- _Exercise brief_
Answer these from the text on the women's reservation bill:
1. What was the Lok Sabha vote count for the bill?
2. Which government first introduced the women's reservation bill, and in what year?
3. According to Rahul Gandhi, how many of the 90 secretaries in the central ministries are from the backward classes?

- _Text section_

::::::::::

The Constitution Amendment Bill, which provides for 33% reservation for women in Parliament and state legislatures, was passed by the Lok Sabha with a thumping majority (454-2) and unanimously by the Rajya Sabha. At this juncture, there has been a renewed demand for reservation for Other Backward Classes (OBCs) within this existing reservation framework, alongside a call for a caste-based census to facilitate this process. The demand for OBC reservation is something that the opposition parties, primarily those within the INDIA alliance, should have considered and decided upon before wholeheartedly welcoming and voting in favour of the bill. The NDA government introduced this bill hastily, as it has done with many other legislative initiatives. Since the bill is passed in its current form, it may necessitate a separate demand and effort for OBC reservations at a later stage. When the women's reservation bill was first introduced by the United Front government at the Centre in 1996, the Lok Sabha's scrutiny committee had recommended that the demand for OBC reservation be considered "at an appropriate time". Ultimately, the bill failed to pass because the constituent parties of the United Front at the time were not in agreement with passing it without the inclusion of the OBC reservation. But this time, is likely that they did not oppose the bill out of fear of being branded as opposed to women's reservation if they did so. In 2010, a similar bill was passed by the Rajya Sabha during the UPA government and subsequently introduced in the Lok Sabha, but it failed to garner enough support and eventually lapsed. This failure was largely due to the insistence of parties including those friendly with the ruling Congress party, who demanded OBC reservation within the bill, and Congress did not yield to this demand. However, the current political landscape is different, and it can be said that the Congress and other opposition parties advocating for OBC reservation are now on the same page regarding this issue. They also concur on the necessity of conducting a caste-based census as a precondition for implementing OBC reservation. Rahul Gandhi emphasized this issue during the discussions of the Congress party leaders. Additionally, it is worth noting that Rahul pointed out the under-representation of backward-class members in the governance sphere, highlighting that out of 90 secretaries in the central ministries, only three are from the backward classes.

::::::::::

- _Material shown_
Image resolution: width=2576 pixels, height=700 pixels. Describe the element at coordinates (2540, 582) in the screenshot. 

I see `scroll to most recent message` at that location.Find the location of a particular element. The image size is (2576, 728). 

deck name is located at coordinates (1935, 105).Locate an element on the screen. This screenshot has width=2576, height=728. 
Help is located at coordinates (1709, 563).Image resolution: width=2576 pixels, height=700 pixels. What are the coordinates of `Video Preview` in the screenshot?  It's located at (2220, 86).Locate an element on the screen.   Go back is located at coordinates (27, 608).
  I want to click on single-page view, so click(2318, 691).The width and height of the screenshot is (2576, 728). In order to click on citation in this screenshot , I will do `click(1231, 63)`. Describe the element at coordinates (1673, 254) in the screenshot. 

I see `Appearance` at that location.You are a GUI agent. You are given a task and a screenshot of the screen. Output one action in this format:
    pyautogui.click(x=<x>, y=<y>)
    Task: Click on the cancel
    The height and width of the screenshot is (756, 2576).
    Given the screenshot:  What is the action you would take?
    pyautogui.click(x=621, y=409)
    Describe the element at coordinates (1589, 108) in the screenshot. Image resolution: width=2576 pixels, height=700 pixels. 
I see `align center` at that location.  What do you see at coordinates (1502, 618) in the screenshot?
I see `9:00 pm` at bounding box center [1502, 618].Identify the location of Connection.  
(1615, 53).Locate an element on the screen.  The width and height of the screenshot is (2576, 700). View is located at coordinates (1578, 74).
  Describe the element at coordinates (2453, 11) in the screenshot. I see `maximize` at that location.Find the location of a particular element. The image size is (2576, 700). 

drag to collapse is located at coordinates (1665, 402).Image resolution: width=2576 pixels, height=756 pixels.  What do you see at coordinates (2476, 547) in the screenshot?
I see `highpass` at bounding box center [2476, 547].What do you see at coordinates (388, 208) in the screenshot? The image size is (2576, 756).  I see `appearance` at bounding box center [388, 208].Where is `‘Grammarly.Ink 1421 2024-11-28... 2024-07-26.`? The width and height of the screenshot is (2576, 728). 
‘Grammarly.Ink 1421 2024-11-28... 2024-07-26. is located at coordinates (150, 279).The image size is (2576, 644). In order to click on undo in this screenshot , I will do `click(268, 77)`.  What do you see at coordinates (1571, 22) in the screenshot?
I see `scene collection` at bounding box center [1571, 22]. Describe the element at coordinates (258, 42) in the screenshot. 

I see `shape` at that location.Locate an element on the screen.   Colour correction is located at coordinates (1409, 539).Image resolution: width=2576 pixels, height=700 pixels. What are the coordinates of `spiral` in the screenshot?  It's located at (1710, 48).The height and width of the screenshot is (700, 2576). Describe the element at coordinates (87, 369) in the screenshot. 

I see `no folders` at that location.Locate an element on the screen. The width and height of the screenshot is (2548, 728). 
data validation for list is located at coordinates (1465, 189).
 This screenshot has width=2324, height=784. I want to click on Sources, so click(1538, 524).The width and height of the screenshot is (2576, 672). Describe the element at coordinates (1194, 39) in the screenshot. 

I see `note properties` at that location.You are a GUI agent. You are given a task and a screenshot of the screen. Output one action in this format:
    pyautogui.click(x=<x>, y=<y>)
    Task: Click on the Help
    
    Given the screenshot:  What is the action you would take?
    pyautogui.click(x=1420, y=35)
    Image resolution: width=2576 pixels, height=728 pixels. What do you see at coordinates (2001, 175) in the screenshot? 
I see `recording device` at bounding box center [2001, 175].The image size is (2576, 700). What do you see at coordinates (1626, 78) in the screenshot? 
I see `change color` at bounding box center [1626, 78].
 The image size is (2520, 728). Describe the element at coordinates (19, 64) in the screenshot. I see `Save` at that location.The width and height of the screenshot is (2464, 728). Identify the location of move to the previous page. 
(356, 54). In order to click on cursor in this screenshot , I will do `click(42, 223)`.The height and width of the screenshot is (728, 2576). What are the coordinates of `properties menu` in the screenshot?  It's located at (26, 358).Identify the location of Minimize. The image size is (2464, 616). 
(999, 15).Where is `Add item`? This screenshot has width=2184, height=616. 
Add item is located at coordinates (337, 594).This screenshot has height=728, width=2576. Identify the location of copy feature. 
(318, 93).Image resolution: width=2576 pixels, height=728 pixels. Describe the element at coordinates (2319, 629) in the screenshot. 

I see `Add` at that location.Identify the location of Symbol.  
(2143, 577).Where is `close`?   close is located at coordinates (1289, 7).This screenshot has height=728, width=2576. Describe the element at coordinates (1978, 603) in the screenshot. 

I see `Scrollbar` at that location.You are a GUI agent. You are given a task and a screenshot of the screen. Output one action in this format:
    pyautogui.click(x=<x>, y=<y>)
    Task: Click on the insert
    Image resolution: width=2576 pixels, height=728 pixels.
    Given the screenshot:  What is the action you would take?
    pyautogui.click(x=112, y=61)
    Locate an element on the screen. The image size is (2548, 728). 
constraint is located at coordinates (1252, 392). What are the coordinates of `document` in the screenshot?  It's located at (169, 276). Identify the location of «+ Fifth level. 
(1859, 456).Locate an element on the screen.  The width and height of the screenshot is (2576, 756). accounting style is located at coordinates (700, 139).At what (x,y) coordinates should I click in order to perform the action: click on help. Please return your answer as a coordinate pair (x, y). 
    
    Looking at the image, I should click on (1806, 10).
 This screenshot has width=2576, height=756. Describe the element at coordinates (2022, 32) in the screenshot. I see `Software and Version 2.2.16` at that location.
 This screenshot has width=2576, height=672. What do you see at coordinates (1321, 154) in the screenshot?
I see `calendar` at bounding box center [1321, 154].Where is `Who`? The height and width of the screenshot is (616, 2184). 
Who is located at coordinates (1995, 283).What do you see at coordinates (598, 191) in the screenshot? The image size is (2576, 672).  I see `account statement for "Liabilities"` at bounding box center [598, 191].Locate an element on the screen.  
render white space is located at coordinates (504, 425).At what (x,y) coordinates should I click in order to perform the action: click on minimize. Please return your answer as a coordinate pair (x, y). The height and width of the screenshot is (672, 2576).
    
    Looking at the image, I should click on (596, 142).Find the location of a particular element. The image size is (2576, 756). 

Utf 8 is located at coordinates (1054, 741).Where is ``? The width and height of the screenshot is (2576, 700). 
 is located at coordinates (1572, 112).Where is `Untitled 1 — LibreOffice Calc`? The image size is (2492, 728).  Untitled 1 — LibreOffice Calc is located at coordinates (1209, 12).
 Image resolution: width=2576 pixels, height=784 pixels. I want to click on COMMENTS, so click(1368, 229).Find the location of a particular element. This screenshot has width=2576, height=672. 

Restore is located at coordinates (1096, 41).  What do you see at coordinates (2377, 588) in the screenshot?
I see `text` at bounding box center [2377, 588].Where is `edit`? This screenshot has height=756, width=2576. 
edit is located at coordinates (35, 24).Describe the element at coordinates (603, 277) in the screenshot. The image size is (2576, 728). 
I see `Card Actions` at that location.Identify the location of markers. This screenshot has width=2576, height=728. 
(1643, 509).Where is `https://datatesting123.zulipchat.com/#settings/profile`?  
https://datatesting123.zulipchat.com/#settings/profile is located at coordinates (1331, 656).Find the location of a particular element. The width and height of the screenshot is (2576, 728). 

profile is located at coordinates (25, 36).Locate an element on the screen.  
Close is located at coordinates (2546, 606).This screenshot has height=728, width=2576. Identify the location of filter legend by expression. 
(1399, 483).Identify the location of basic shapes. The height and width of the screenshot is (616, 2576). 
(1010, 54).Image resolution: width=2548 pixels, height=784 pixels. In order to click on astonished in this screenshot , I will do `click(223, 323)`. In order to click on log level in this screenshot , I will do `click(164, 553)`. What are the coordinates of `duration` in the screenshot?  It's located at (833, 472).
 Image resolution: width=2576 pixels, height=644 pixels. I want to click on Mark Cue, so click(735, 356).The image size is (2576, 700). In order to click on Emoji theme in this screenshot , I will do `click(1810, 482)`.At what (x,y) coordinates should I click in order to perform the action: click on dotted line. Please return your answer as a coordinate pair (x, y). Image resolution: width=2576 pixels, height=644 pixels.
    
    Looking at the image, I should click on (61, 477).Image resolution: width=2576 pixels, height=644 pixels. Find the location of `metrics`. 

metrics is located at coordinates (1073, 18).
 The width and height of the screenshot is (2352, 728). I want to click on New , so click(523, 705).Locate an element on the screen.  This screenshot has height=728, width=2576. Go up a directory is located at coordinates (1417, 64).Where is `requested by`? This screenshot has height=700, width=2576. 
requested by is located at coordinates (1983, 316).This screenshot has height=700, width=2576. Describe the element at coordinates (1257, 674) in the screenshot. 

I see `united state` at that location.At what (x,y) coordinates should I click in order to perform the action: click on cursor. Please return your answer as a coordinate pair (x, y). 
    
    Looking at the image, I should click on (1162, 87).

::::::::::

- _Task response_
1. 454-2
2. The United Front government, in 1996
3. Three